During a media presentation, ESR’s chairman described Sydney-based Logos as more complementary than competitive, offering the example of the players’ recent moves Down Under.
“In the last six months, we were able to acquire the landmark Milestone acquisition under ESR, whereas Logos was able to acquire the largest development opportunity in Australia, which was the Moorebank project,” Perlman said. “The combination of those in just a six-month period, we feel that it’s something that we wouldn’t be able to do as one platform. We think it’s very powerful, very enhancing and the development should stand out quite considerably.”
Doubling Down on New Economy
In the wake of its maiden data centre investments in Japan and Hong Kong, ESR expects to accelerate the build-out of its server-hosting portfolio after the merger with Logos, which kicked off its own efforts with a Jakarta hyperscale project in June.
The group plans to “double down” on new-economy real estate with the addition of Logos, which in practice means boosting logistics and data centre AUM by 45.7 percent to $52.9 billion and raising gross floor area by 39.4 percent to 31.5 million square metres under the merger.
Co-CEOs Jeffrey Shen and Stuart Gibson said the supersized ESR would thrive on the growth of the new economy and create a positive impact for communities and partners.

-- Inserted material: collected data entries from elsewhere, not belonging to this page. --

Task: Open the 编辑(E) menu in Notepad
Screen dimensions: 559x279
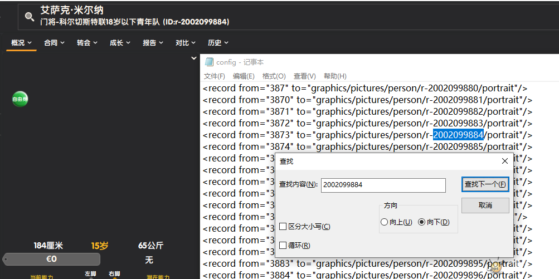Action: [x=244, y=76]
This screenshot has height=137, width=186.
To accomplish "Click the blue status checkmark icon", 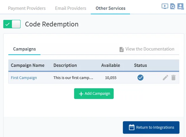I will coord(140,78).
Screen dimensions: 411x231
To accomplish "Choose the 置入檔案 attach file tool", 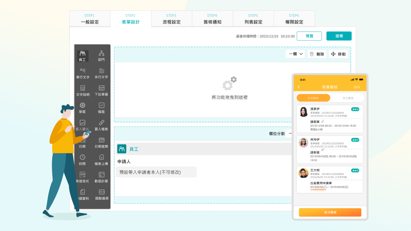I will tap(101, 124).
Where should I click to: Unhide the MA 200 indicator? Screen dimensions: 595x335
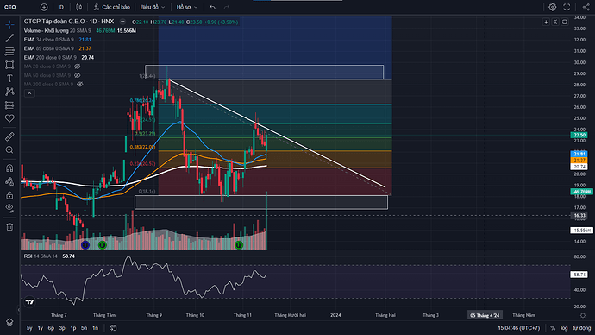click(79, 85)
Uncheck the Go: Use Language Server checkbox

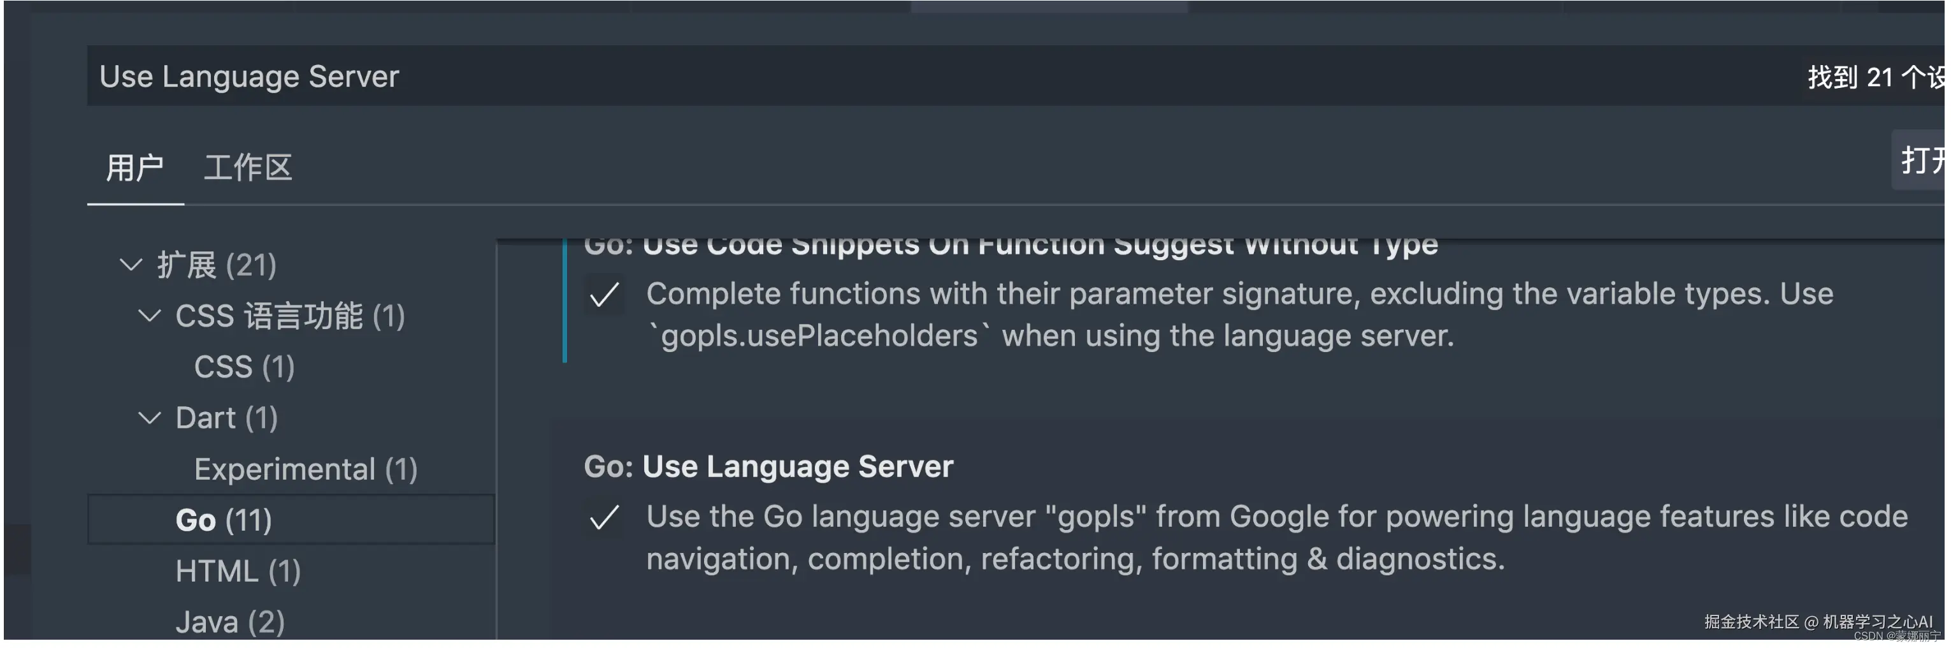point(604,518)
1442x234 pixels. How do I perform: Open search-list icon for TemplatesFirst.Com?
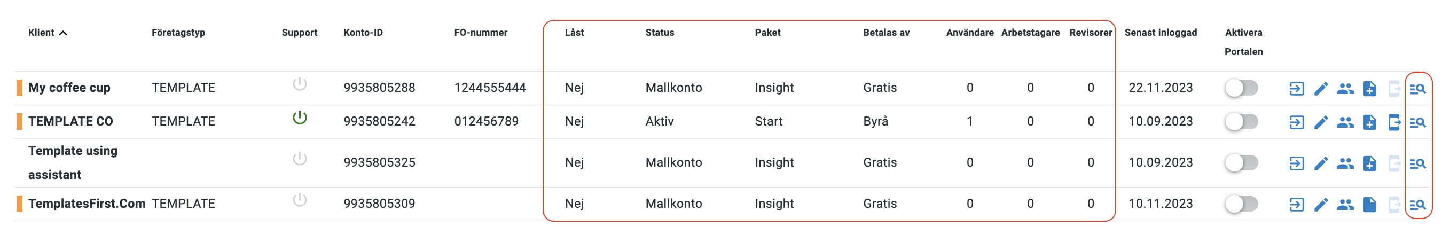point(1417,205)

“With the recently announced landmark acquisition of ARA/Logos, we see tremendous growth synergies between our two platforms,” said the pair, who co-founded ESR with Charles de Portes and US private equity major Warburg Pincus. “The enlarged ESR group will build on our original vision and further capture the outsized market opportunity.”
ESR already boasts one of the biggest development pipelines in the region, totalling over 16.1 million square metres across the portfolio. The group anticipates completion of the first phase at ESR Shanghai Qingpu Yurun, a 340,000 square metre logistics facility in China’s commercial capital, by the end of this year, with Phase II to be completed by 2023.
In Japan, the group has commenced construction of the second phase at ESR Yokohama Sachiura Logistics Park at over 195,000 square metres, to be completed in early 2023. The development, at roughly 800,000 square metres over four phases, is set to be the largest logistics park in the country when fully developed, ESR said.